Zooming in to the middle ~10 seconds of load testing shows 65.3 average requests per second.

This might be the maximum number of requests per second the application can suport on my laptop. To be sure, I edited minifacebook.js to double the number of virtual users, going from 5 to 10. If the average requests per second doesn’t change despite increasing the number of virtual users, then I will know I have a good estimate for the maximum. But if the average requests per second does increase, I will repeatedly double the number of virtual users until the average requests per second stops increasing.

Note: This iterative process helps us determine whether the web application or the load testing configuration is limiting the throughput.

Re-running the load test after doubling the number of virtual users, it isn’t clear whether the number of requests served per second has increased:

Zooming in to the middle ~10 seconds of load testing shows 59.7 average requests per second.

Since we did not see an increase in throughput from adding more virtual users, I am confident that the web application can support about 60 requests per second on my laptop.

Step 4: Use Caching to Improve Performance

Each time the MiniFacebook homepage is loaded, the database is queried for the latest statuses. Assuming we are willing to show (slightly) outdated information, we might be able to improve performance using caching.
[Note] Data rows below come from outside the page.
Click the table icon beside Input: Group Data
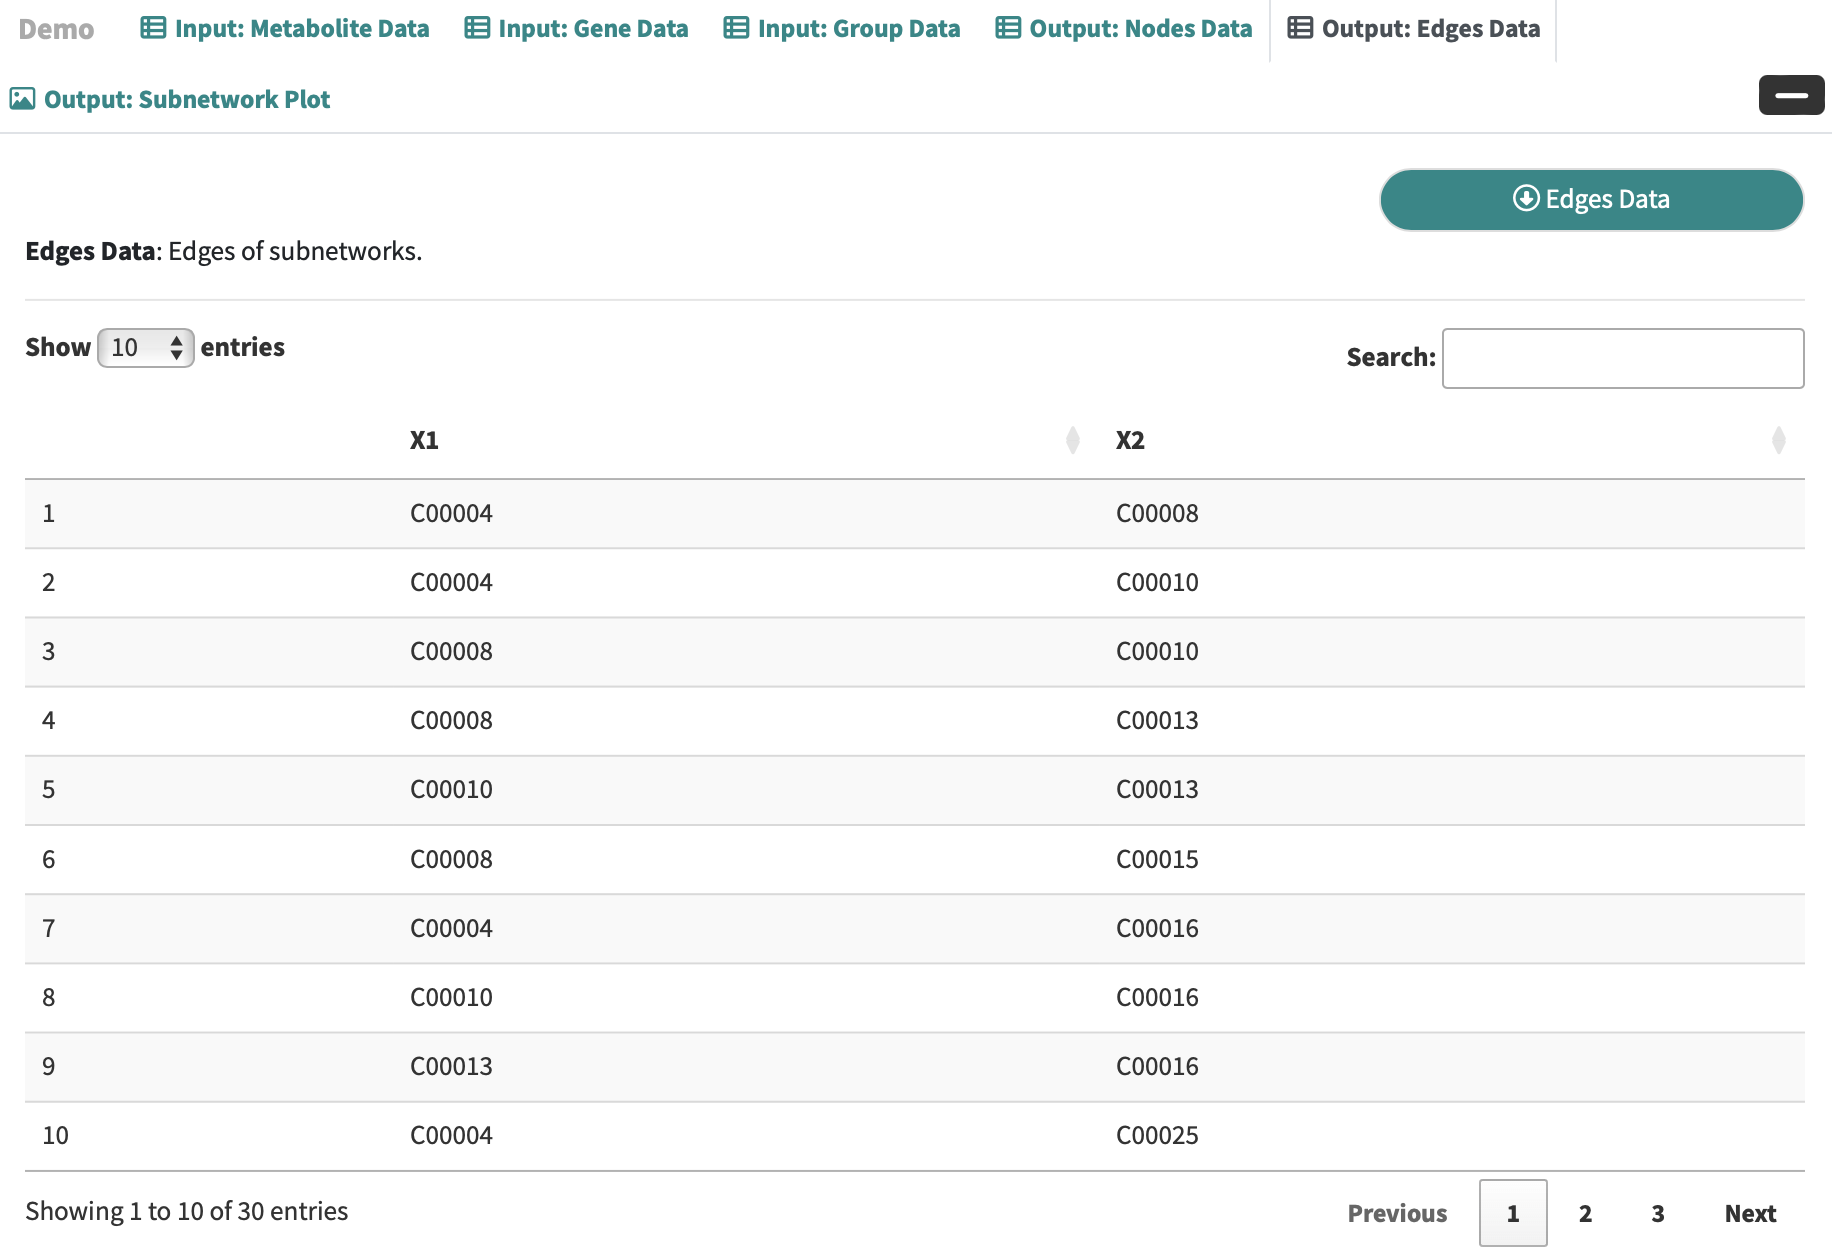The width and height of the screenshot is (1832, 1252). coord(736,28)
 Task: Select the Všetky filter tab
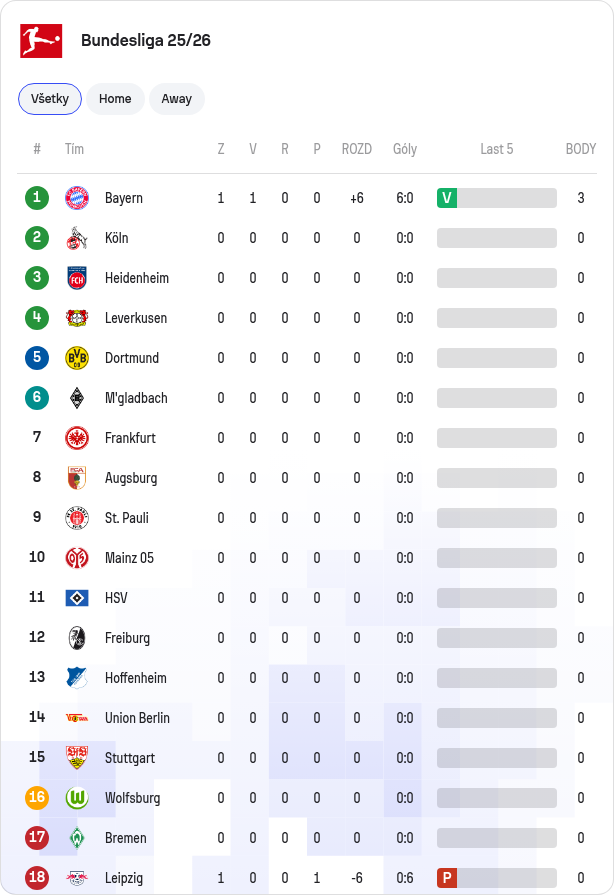click(50, 99)
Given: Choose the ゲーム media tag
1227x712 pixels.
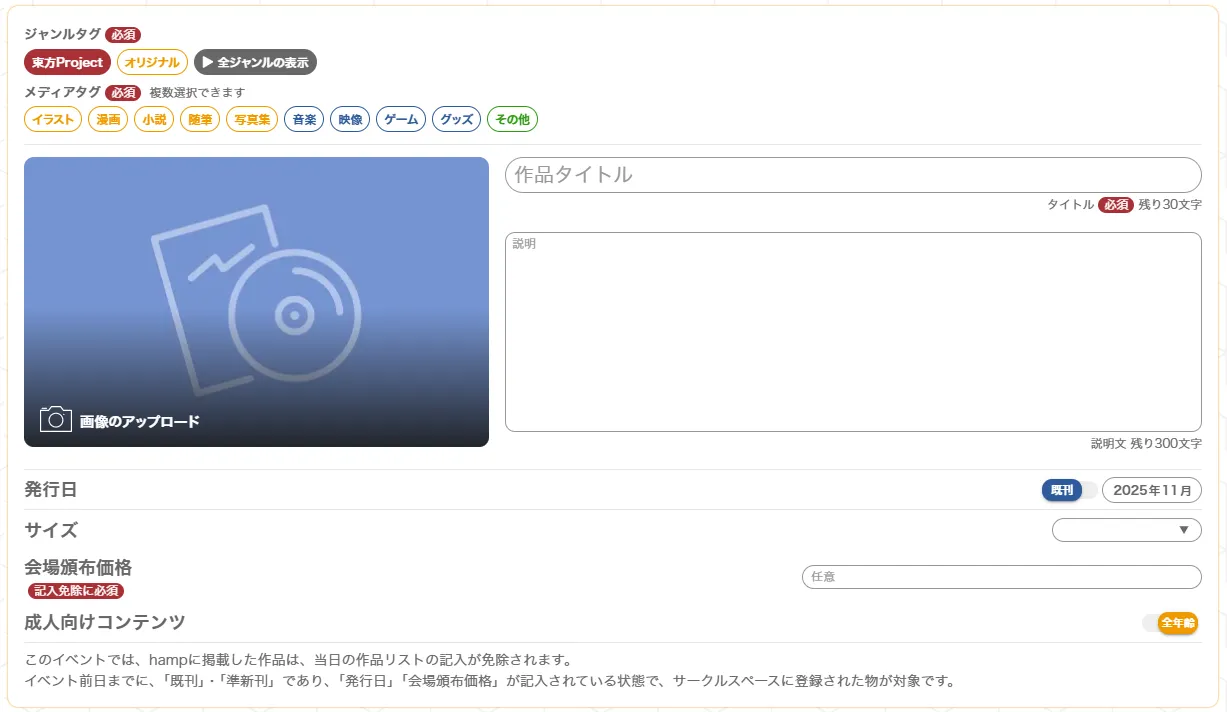Looking at the screenshot, I should [401, 120].
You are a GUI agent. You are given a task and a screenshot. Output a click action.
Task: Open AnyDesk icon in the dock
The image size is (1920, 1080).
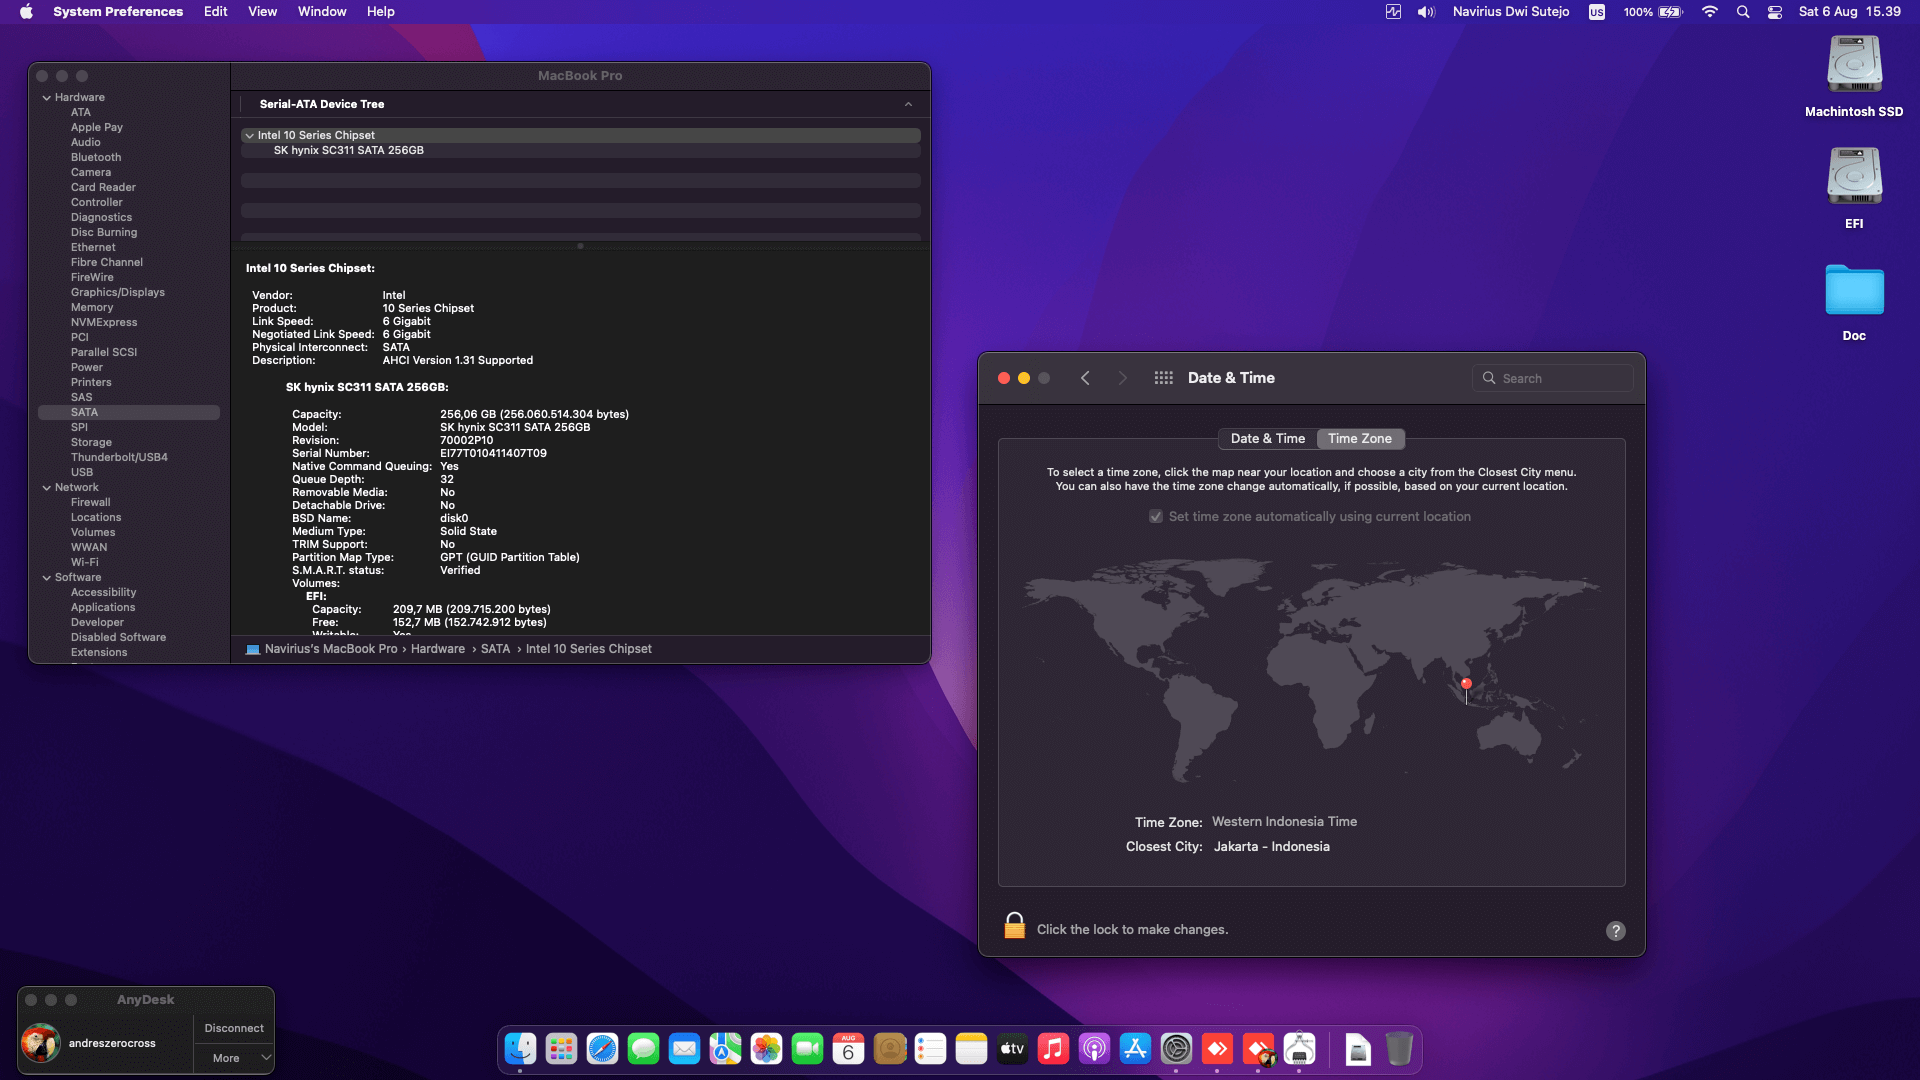coord(1217,1049)

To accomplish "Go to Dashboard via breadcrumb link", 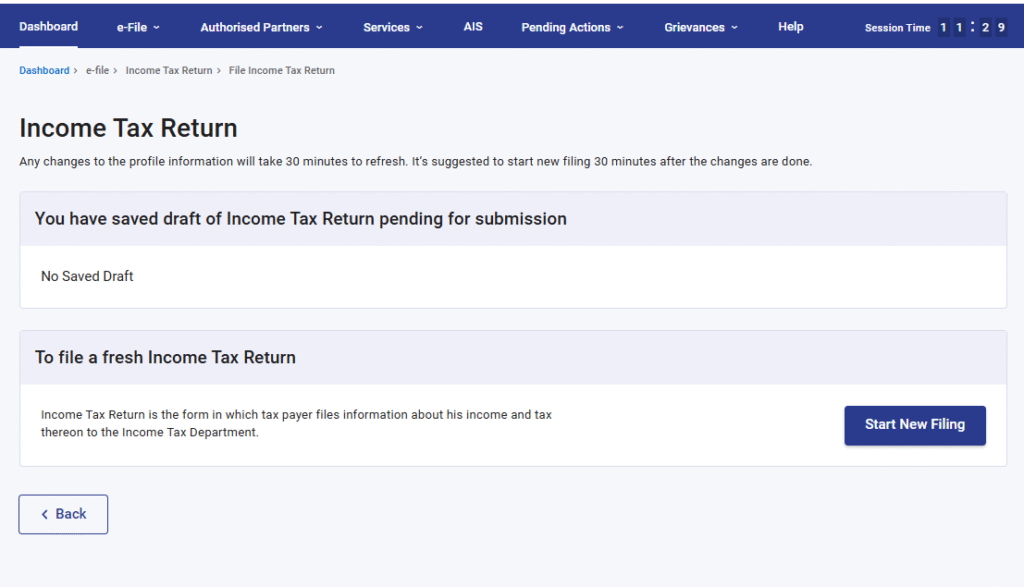I will point(44,71).
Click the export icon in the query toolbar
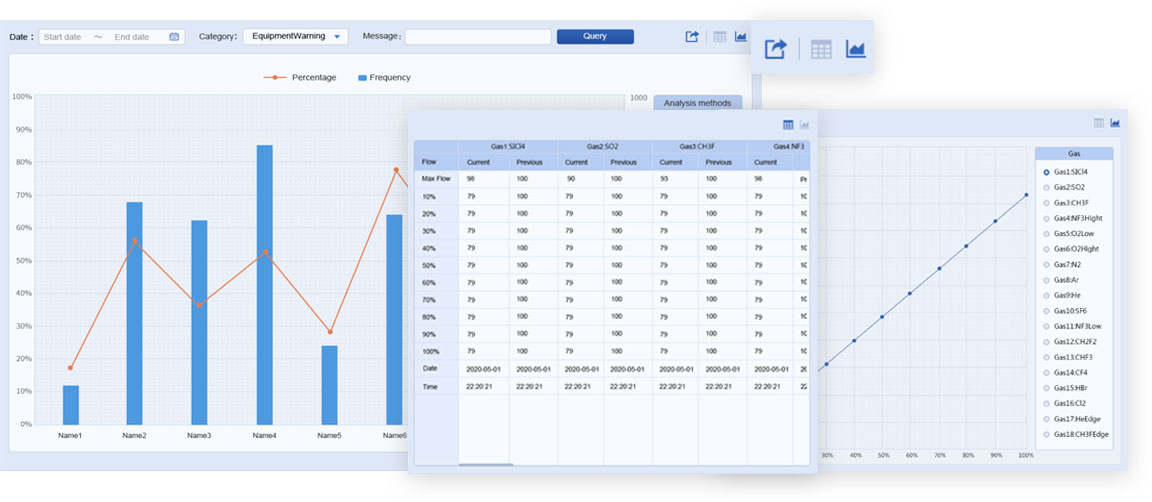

To do this, we will use the Redis key-value store.

First, add these lines to your docker-compose.yml file in the csci220-django repository:

  redis:
    image: redis:7.2
    restart: unless-stopped

This will set up Redis in a Docker container.

Next, add these lines to requirements.txt, again in the csci220-django repository:

django-redis-cache==3.0.1
redis==3.5.3

Also, add these lines to django/djangoproject/djangoproject/settings.py:

CACHES = {
    'default': {
        'BACKEND': 'redis_cache.RedisCache',
        'LOCATION': 'redis:6379',
    },
}

These changes will allow Django to communicate with the Redis server.

Next, follow these instructions to configure caching for the MiniFacebook homepage. I recommend adding the cache_page decorator to django/djangoproject/minifacebook/views.py, using an appropriate cache timeout.

Finally, apply your changes:

docker compose stop
docker compose up -d --build

Try loading http://127.0.0.1:8080/minifacebook/ in your browser, to ensure the page still loads.

After making these changes, measure the maximum throughput again. If necessary, increase the number of virtual users. You will know your changes worked if you see a dramatic improvement in throughput.

Submit

1. The application’s maximum average requests second, before you added caching
2. The application’s maximum average requests second, after you added caching
3. A calculation of how much the throughput increased after adding caching (e.g., 2x greater throughput?)
4. Assume that a real user issues a new request every 10 seconds. With and without caching, how many simultaneous real users could the MiniFacebook homepage support? Show your calculations.
5. Explain the benefits and drawbacks associated with this kind of caching. In particular:
   • What types of pages could you use this kind of caching for?
   • What types of pages shouldn’t you use this kind of caching for?

The assignment will be graded as part of your assignment grade.